Triglycerides, which are found in your blood, are the most common type of fat in your body. They come from the foods you eat, especially fatty foods such as oils and butter, and from extra calories. Keep reading to find out what you can do to lower your triglycerides levels.
When a person eats more calories than their body needs, it stores these extra calories in the form of triglyceride fats. When the body needs more energy at a later stage, it consumes these fats.
While triglycerides are an important energy supply for your body, having too many triglycerides in your blood can increase your risk for heart disease and other health issues related to cardiovascular disease.
The question is, how can you reduce triglyceride levels safely? Here you have 3 ways for you to try!
Reduce sugar consumption
Foods that contain a lot of simple sugars, especially refined fructose, can raise triglyceride levels.
Even a simple change such as replacing sugar-sweetened beverages with water could decrease triglycerides in some people.
Avoid refined foods
The carbohydrates you get from processed foods have been treated to remove their outer grain. These food get converted to sugar more easily. Try to eat less bread, pasta or rice.
Unrefined carbohydrates are not only a source of dietary fiber, but they provide more rapid and prolonged satiety than refined carbohydrates as they release their energy more slowly.
Working out is key to lower your triglyceride levels. If you are not used to going to gyms and things like that you can begin by walking 30 minutes per day.
Some researchers has found that exercising at a higher intensity for a shorter amount of time is more effective than exercising at a moderate intensity for longer periods.
Foods you should avoid if you want to reduce your triglyceride levels
What? Fruits? We don’t say fruits are bad but when you have high triglycerides, you may need to limit yourself to 2-3 pieces of fruit a day.

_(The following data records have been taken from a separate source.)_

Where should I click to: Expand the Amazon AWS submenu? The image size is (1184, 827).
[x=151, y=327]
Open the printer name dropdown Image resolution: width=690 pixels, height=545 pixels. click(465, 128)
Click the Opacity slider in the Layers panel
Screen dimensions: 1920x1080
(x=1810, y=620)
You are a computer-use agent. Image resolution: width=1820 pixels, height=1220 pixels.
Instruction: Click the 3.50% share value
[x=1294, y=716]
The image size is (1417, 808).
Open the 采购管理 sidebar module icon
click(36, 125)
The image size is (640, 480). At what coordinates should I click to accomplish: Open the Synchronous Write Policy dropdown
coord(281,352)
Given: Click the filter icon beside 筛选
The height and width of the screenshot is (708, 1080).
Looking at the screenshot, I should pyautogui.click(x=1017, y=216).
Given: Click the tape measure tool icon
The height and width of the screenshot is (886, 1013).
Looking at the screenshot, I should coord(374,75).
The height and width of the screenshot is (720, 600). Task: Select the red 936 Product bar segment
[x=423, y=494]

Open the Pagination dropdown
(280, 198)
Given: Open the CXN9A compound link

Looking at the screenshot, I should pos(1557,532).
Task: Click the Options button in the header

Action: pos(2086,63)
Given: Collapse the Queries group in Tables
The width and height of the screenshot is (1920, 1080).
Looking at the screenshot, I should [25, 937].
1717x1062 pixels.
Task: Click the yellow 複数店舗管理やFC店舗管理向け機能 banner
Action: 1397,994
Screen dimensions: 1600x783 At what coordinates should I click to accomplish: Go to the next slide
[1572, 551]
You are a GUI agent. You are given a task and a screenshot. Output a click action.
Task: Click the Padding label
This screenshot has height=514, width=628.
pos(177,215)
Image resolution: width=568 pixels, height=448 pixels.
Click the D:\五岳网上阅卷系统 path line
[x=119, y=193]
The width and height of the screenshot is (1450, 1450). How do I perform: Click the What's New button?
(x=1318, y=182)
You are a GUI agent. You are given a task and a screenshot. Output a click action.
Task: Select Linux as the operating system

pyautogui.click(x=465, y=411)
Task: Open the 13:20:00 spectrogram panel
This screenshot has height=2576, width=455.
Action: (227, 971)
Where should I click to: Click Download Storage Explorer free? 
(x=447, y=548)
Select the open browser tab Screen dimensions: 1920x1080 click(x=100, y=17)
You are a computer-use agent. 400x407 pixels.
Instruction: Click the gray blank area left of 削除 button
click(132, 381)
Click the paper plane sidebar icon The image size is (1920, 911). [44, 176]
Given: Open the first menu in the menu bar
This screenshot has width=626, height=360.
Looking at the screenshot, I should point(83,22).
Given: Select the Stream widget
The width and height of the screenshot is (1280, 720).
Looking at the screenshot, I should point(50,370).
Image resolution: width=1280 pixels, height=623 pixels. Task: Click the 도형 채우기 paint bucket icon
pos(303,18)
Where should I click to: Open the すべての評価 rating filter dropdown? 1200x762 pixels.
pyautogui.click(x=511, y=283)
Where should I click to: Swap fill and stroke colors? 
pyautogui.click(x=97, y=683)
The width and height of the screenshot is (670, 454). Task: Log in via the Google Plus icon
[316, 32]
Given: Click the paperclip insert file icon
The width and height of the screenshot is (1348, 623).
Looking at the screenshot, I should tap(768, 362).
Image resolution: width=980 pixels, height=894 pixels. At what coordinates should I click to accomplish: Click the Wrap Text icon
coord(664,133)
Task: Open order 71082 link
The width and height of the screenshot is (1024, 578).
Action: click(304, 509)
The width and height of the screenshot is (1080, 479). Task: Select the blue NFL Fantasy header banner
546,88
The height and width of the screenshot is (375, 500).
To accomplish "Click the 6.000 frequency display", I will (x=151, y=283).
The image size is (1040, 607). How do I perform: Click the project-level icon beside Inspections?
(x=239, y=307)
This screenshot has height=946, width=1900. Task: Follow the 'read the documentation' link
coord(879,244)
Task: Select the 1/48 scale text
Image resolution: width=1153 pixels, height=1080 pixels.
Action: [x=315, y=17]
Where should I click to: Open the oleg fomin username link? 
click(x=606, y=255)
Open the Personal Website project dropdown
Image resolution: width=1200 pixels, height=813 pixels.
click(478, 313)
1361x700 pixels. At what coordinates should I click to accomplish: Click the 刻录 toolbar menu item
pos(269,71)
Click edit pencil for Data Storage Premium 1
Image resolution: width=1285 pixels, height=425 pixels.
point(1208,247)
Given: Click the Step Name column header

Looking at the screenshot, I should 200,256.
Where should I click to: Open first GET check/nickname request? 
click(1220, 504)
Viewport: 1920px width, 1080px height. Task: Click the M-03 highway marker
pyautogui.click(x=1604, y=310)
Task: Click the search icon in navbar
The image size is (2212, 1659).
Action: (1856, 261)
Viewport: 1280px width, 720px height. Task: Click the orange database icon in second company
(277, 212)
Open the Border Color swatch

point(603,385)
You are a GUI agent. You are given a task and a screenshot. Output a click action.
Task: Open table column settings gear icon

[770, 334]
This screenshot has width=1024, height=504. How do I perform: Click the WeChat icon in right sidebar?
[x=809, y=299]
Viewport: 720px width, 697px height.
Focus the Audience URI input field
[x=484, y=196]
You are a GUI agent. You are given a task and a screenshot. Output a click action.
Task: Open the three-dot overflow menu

Drinking too much can drive up your triglyceride levels. This is because of the sugars that are naturally part of alcohol, whether it's wine, beer, or liquor.
Start choosing leaner cuts. They may not be so tasty as other but they're definitely healthier.
Also, if you can, avoid all processed meats, like bacon, sausage, and ham, as these types of meats are believed to contribute to heart disease and diabetes.